Figure 3. Pgc interacts, physically and genetically, with P-TEFb

a, Cdk9 and CycT, but not Cdk7, were co-immunoprecipitated with Pgc from the lysates of S2 cells expressing 3×Flag–Pgc. b, Lysates of y w or pgc− embryos expressing the flag–pgc transgene were immunoprecipitated with anti-Flag antibody, and bound proteins were analysed by western blotting. c, P-TEFb was overexpressed in pole cells by expressing cycT-nos 3′ UTR and cdk9-nos 3′ UTR transgenes in oogenesis. Overexpression of P-TEFb in pole cells caused precocious CTD pSer 2 phosphorylation (magenta), even in the presence of Pgc expression (green). This precocious CTD pSer 2 phosphorylation was strongly induced when P-TEFb was overexpressed in the pgc^Δ1 heterozygous background.

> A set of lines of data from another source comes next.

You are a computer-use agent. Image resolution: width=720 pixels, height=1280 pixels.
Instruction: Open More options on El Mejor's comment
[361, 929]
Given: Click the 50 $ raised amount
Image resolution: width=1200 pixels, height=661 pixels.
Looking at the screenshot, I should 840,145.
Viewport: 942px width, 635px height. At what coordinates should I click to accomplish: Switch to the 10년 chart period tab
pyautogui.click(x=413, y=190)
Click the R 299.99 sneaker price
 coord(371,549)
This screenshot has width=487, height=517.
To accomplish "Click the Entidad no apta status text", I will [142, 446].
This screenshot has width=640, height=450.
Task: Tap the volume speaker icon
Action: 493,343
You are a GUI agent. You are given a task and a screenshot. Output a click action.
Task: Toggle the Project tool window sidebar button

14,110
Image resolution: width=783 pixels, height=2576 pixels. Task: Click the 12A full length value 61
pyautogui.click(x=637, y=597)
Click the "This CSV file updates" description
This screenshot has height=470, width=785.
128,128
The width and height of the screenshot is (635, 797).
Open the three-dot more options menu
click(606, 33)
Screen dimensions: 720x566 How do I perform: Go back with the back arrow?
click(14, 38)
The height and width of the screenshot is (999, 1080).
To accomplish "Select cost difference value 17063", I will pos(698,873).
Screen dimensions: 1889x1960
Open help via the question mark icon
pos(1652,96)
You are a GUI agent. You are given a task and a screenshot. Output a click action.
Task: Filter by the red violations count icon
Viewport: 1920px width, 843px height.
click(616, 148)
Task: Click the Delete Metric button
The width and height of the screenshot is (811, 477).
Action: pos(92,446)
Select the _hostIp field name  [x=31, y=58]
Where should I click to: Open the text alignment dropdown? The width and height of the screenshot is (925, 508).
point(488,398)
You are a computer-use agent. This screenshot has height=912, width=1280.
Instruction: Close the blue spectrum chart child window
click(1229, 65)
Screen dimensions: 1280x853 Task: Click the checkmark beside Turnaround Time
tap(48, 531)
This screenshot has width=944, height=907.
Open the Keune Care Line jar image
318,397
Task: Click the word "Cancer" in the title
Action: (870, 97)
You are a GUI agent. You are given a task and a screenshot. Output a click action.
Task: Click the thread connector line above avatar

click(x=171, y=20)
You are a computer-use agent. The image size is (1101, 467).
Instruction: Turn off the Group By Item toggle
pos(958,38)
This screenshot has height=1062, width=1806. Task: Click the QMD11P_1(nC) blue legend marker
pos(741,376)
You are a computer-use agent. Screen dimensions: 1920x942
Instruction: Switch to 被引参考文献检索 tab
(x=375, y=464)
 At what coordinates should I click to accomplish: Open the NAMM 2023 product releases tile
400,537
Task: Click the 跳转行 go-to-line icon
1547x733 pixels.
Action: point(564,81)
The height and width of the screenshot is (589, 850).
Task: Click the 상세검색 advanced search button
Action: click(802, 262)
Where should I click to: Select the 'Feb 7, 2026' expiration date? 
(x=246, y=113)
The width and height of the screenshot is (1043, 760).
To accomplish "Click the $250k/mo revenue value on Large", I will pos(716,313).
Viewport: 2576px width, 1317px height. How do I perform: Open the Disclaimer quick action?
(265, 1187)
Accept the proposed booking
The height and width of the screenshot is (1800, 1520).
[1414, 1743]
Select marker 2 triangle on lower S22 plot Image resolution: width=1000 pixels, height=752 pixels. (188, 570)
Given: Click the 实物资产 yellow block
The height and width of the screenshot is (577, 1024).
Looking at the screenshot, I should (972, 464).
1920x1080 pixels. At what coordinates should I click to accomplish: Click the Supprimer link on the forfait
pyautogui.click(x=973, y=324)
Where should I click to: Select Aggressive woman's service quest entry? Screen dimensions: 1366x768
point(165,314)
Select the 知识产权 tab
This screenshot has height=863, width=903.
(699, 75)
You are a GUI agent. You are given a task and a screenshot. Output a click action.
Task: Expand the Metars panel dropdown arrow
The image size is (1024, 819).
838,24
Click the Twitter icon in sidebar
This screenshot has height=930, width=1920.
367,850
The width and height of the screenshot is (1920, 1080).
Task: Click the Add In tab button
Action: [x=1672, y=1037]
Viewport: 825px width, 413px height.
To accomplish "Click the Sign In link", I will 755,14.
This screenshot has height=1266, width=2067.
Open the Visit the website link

Figure 4. Pgc prevents P-TEFb recruitment

a, Salivary gland polytene chromosome squashes prepared from third-instar larvae carrying either the sgs3-Gal4 driver alone or sgs3-Gal4 plus two copies of UAST-pgc ORF transgenes immunostained for pSer 5, CycT and Cdk9, and counter-stained with DAPI. Arrowheads indicate P-TEFb signals on cell debris in the Pgcexpressing salivary gland squash. b, Western blot analysis of salivary gland lysates from sgs3-Gal4 or sgs3-Gal4; 2×UAST-Pgc third-instar larvae. c, Real-time PCR analyses of ChIP experiments on the Hsp70 and Hsp27 gene regions in heatshocked (HS) or non-heat-shocked (NHS) S2 cell transfectants. The proportion of Pgc-expressing S2 cells after CuSO₄ induction was about 70%. Each result shows an average of at least three independent experiments with the standard error of the mean.